[Opening WORKING DATA section]

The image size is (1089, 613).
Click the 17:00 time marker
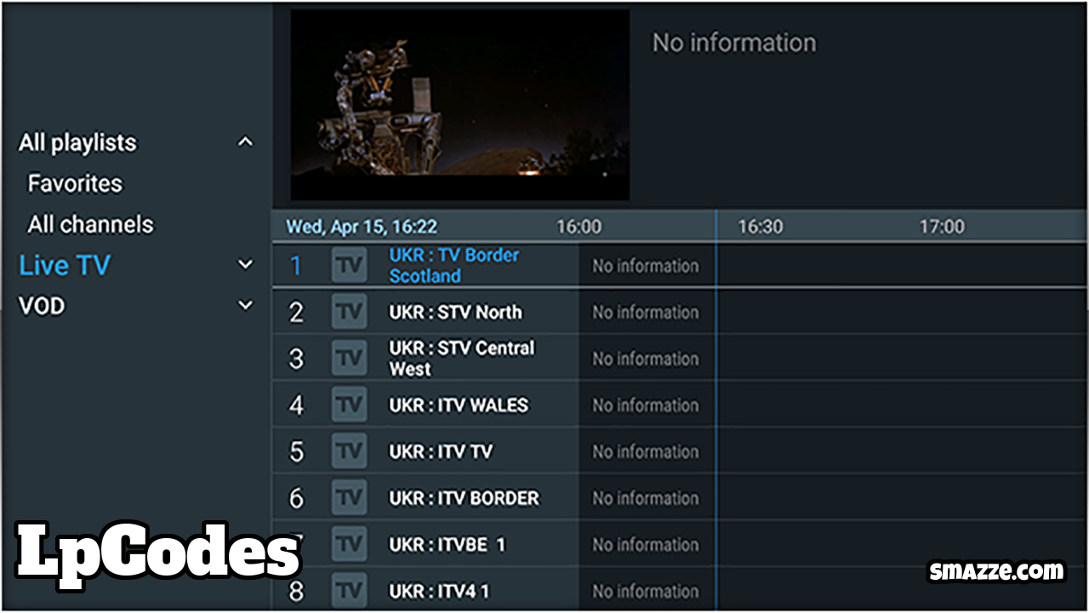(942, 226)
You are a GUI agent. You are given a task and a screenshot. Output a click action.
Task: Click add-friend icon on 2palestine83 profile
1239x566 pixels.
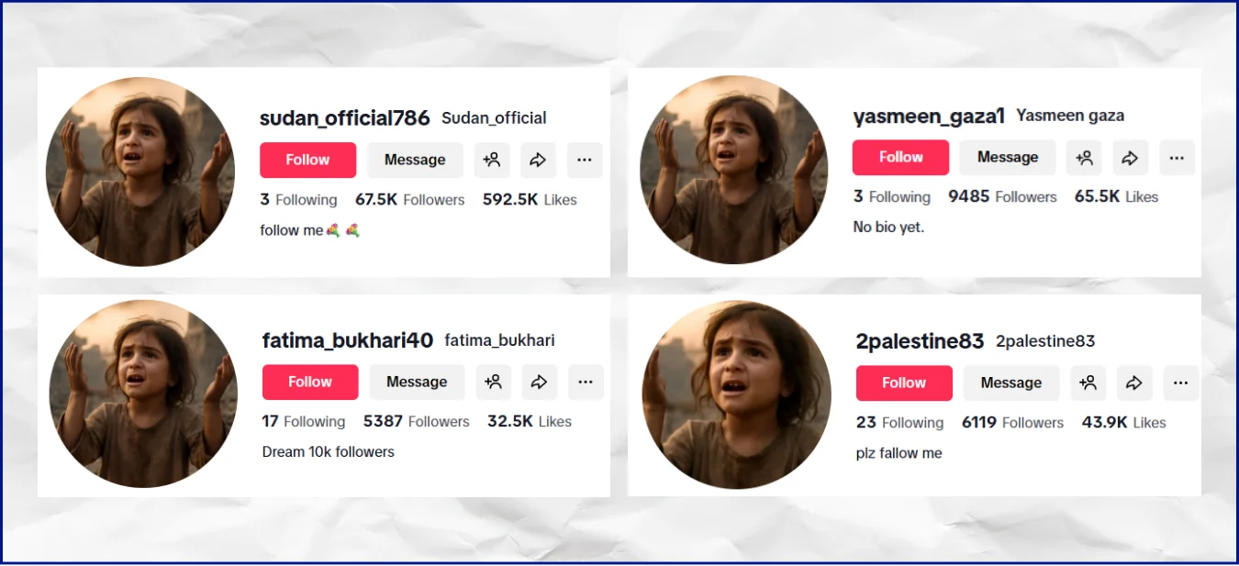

[Closing WORKING DATA section]
[Opening WORKING DATA section]

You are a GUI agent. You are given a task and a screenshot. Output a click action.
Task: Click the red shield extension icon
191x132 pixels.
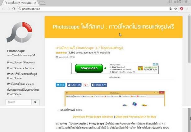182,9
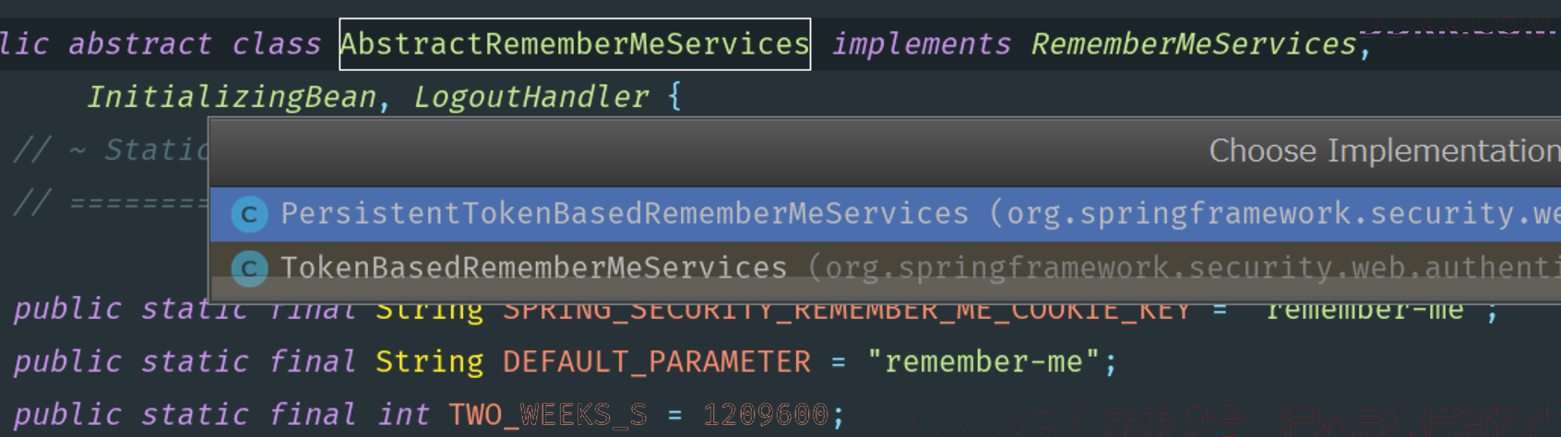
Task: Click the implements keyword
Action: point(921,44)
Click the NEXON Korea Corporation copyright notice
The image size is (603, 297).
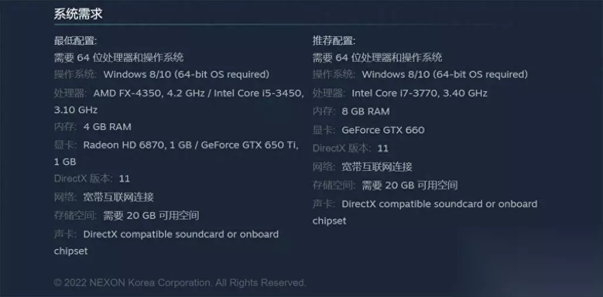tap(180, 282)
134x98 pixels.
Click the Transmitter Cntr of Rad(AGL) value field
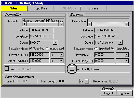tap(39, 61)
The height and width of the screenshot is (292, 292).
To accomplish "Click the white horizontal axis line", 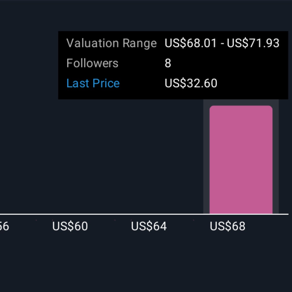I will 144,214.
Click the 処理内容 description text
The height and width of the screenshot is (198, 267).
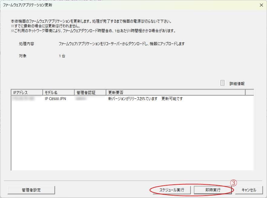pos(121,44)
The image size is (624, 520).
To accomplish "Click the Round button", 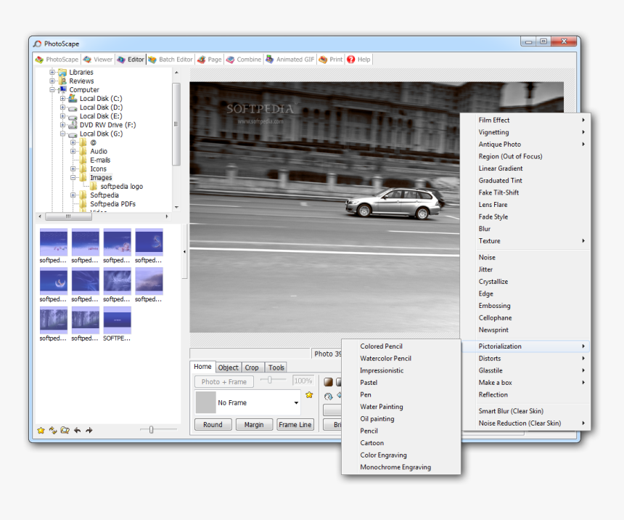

[Closing WORKING DATA section]
[Opening WORKING DATA section]

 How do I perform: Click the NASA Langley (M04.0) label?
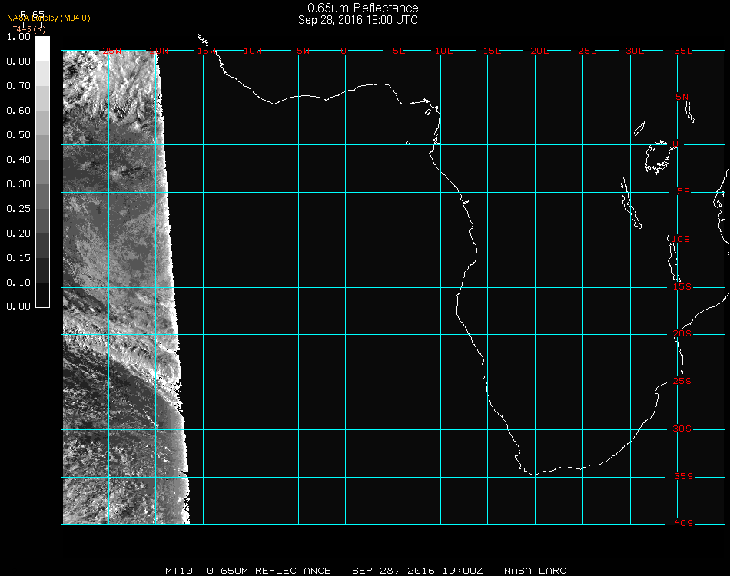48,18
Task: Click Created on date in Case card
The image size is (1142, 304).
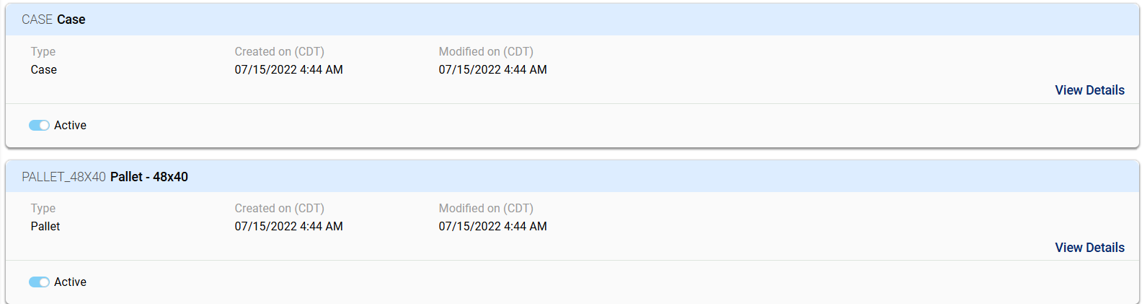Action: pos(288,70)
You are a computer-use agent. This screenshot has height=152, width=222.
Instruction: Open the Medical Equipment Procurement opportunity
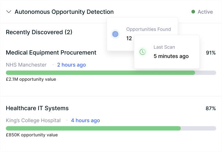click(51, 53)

[Closing WORKING DATA section]

What is needed is the number of lines above that include the string "icon", and nothing else.

* [EXERCISE OUTPUT]
2